Was wäre das Leben, hätten wir nicht den Mut, etwas zu riskieren. (Vincent van Gogh)
1892. Die junge wohlbehütete Auguste zieht mit ihren Eltern und ihrem jüngeren Bruder nach Lichterfelde in eine Villa am Karlsplatz. An ihrem ersten Schultag in der Krahmerschen Mädchenschule trifft sie auf Lotte, die Tochter eines reichen Kaufhausbesitzers, mit der sie schon bald eine mehr als enge Freundschaft verbindet. Lotte hält nichts davon, sich verheiraten zu lassen, sondern hegt den Wunsch, Medizin zu studieren. Ihre mutigen freigeistigen Ideen imponieren Auguste, die zwar talentiert ist und gerne zeichnet, jedoch noch nicht weiß, was sie eigentlich will. Als Auguste erfährt, dass ihre Eltern schon einen potentiellen Heiratskandidaten ausgesucht haben und sie baldmöglichst die Ehe mit einem angehenden Juristen eingehen soll, bemerkt sie bei sich selbst, dass sie ebenso frei sein will wie Lotte. Dann stirbt bei einem Ausflug ihr kleiner Bruder und auch Lotte ist kurze Zeit später verschwunden. Auguste macht sich auf die Suche nach der Freundin und muss einige weitreichende Entscheidungen treffen, die ihr Leben drastisch verändern werden…
Anne Stern hat mit „Auguste“ den ersten Band ihrer historischen „Frauen vom Karlsplatz“-Reihe vorgelegt, der den Leser nicht nur tief in die deutsche Kaiserzeit zurückversetzt, sondern auch eine junge Frau kennenlernen lässt, die die Weichen für ihr Leben stellen muss. Der flüssige, farbenfrohe und gefühlvolle Erzählstil fesselt ab der ersten Seite und lädt den Leser zu einer Zeitreise zum Ende des 19. Jahrhunderts ein, wo das Rollenbild der Frau noch in einem gesellschaftlich starren Korsett steckte. Auguste wurde von ihren Eltern als zukünftige Ehefrau und Mutter erzogen, die einmal eine gute Partie machen soll. Als Auguste erfährt, dass es schon einen potentiellen Heiratskandidaten gibt, wird ihr erstmals bewusst, wie jung sie eigentlich noch ist und dass der Gedanke an eine Ehe ihr gar nicht schmeckt. Die Freundschaft mit Lotte reißt sie aus ihrer Lethargie, denn die Freundin ist rebellisch, hat neumodische Ideen, die für Auguste schon bald natürlich klingen, dass sie selbst auch daran glauben will. Sie macht zwar immer wieder einen Schritt zurück, doch ist es wie ein Sog, dem sie sich nicht entziehen kann und endlich anfängt, gegen die Forderungen anderer aufzubegehren. Die Autorin hat die gesellschaftlichen Gepflogenheiten wunderbar in ihre Handlung integriert und gibt dem Leser so ein gutes Bild der damaligen Zeit. Besonders interessant sind auch die einzelnen Tagebucheinträge eines Arztes, der seine Eindrücke und Behandlungen bei einer jungen Frau schildert, die den Leser sowohl faszinieren als auch bedrücken. Stern beweist einmal mehr, wie gekonnt sie den Leser mit ihrer Erzählweise und dem besonderen Maß an Authentizität des von ihr gewählten Stoffes einfangen und nicht mehr loslassen kann. Während der Leser bei der Lektüre ein wunderbares Kopfkino erlebt, kann er sich von den Seiten kaum losreißen.
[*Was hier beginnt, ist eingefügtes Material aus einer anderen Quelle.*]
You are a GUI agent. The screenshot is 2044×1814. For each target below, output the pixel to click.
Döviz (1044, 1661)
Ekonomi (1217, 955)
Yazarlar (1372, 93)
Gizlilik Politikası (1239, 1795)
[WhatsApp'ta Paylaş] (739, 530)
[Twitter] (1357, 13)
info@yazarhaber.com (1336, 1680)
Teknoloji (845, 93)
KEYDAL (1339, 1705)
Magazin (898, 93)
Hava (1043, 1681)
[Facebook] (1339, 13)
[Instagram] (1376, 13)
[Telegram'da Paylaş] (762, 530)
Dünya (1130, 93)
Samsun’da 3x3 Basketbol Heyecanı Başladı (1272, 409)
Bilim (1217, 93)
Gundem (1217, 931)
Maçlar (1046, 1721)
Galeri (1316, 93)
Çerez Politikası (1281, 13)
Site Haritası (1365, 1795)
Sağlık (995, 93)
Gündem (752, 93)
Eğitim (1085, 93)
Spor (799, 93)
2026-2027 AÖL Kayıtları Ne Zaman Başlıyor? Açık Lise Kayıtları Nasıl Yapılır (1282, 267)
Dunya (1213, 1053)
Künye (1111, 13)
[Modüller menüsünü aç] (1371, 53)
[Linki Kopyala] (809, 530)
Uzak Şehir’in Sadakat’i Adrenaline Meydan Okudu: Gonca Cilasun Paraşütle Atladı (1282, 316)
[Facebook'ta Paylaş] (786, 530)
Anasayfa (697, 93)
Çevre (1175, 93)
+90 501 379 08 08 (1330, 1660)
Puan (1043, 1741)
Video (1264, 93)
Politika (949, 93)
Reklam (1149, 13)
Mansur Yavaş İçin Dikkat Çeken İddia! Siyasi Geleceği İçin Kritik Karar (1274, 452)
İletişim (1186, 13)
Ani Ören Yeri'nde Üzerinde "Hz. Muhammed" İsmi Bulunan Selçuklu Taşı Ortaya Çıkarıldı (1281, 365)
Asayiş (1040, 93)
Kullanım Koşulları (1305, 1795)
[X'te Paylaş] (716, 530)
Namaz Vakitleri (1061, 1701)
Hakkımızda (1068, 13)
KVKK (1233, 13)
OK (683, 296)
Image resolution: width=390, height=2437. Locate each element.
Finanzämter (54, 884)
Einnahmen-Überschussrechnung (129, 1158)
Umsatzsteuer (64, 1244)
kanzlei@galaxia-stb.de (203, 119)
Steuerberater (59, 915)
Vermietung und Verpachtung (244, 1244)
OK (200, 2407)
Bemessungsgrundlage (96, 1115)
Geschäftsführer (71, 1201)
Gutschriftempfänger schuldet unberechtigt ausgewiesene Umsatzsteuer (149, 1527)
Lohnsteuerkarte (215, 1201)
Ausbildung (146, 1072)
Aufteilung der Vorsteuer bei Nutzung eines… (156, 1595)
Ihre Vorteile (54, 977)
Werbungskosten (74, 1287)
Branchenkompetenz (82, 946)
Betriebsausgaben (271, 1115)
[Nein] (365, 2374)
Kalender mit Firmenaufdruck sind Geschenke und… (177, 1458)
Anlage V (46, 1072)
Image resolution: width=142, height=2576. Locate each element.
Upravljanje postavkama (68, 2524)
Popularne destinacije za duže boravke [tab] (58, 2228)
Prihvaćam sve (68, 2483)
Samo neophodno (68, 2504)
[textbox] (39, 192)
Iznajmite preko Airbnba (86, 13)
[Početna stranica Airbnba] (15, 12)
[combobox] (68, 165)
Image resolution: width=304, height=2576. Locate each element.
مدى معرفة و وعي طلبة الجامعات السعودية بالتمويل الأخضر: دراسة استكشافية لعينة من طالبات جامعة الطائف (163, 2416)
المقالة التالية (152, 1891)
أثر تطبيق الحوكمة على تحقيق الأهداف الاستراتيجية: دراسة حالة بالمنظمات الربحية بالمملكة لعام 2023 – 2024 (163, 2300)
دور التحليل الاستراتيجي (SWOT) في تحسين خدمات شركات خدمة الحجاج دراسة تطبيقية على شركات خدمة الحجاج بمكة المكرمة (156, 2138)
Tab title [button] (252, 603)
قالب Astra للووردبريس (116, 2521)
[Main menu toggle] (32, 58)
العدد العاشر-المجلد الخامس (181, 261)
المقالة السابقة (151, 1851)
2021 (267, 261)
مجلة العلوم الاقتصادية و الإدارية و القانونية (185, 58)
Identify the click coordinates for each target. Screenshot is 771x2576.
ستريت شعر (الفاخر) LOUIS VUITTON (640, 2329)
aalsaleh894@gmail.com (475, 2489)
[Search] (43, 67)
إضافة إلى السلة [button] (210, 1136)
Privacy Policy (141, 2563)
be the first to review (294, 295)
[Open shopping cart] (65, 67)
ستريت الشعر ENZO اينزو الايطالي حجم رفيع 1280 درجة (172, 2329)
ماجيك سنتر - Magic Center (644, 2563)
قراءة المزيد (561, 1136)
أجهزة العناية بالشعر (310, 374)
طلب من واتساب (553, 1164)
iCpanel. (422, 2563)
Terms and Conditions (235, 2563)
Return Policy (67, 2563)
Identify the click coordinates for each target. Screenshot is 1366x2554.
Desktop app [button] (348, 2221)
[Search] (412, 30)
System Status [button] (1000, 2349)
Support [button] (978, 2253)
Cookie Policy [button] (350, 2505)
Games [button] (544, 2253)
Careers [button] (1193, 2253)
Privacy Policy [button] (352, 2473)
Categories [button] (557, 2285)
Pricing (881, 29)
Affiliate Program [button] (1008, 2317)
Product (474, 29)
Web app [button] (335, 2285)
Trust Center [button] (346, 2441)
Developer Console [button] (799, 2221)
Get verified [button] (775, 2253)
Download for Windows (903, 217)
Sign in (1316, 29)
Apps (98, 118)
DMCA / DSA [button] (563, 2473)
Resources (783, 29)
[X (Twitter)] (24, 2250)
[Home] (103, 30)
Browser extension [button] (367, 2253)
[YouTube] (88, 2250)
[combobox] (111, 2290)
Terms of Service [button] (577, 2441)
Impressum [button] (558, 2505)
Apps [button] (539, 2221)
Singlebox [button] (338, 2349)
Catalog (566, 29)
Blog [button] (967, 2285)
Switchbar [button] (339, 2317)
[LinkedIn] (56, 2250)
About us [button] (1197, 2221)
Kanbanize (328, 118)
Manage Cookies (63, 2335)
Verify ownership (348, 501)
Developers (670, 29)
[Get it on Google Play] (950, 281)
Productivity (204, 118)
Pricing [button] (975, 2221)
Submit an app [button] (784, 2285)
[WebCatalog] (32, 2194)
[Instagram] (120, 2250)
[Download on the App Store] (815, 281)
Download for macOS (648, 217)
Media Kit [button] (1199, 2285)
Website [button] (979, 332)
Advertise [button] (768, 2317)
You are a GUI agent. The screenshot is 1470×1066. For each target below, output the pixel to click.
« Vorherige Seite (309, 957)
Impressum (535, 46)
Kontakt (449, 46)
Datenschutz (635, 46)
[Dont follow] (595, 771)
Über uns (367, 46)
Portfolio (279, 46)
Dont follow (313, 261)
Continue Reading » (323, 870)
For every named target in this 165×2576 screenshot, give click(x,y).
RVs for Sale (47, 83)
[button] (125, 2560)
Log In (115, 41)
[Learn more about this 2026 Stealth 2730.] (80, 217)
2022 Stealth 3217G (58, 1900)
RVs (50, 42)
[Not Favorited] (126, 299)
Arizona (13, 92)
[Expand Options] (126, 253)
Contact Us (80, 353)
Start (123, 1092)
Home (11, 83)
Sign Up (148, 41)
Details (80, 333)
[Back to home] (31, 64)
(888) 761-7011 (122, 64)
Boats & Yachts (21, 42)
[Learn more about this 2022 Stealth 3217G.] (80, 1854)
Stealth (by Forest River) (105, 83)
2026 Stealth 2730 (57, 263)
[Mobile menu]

Die Charaktere sind liebevoll mit Leben versehen und wirken mit ihren menschlichen Eigenschaften sehr glaubwürdig. Der Leser fühlt sich ihnen seltsam nah und fiebert, hofft, bangt und leidet mit ihnen. Auguste ist eine junge, anfangs noch sehr naive Frau, die unter der Fuchtel ihrer Eltern steht, die hohe Erwartungen an sie haben. Sie ist liebenswert, ehrlich, zurückhaltend und neugierig. Lotte dagegen ist ein wahrer Hansdampf in allen Gassen, sie probiert sich aus und will das Leben aus dem Vollen schöpfen. Es umgibt sie etwas Geheimnisvolles. Ebenso spielen Augustes Eltern sowie ihr Bruder und Frau Krahmer eine große Rolle in dieser Geschichte.
„Auguste“ ist ein fesselnder historischer Roman über das Leben in der Kaiserzeit mit ihren gesellschaftlichen Zwängen vor allem für Frauen, aber auch über mutige und starke Frauen, die ihr Schicksal selbst in die Hand nehmen. Absolute Leseempfehlung für eine sehr emotionale Geschichte!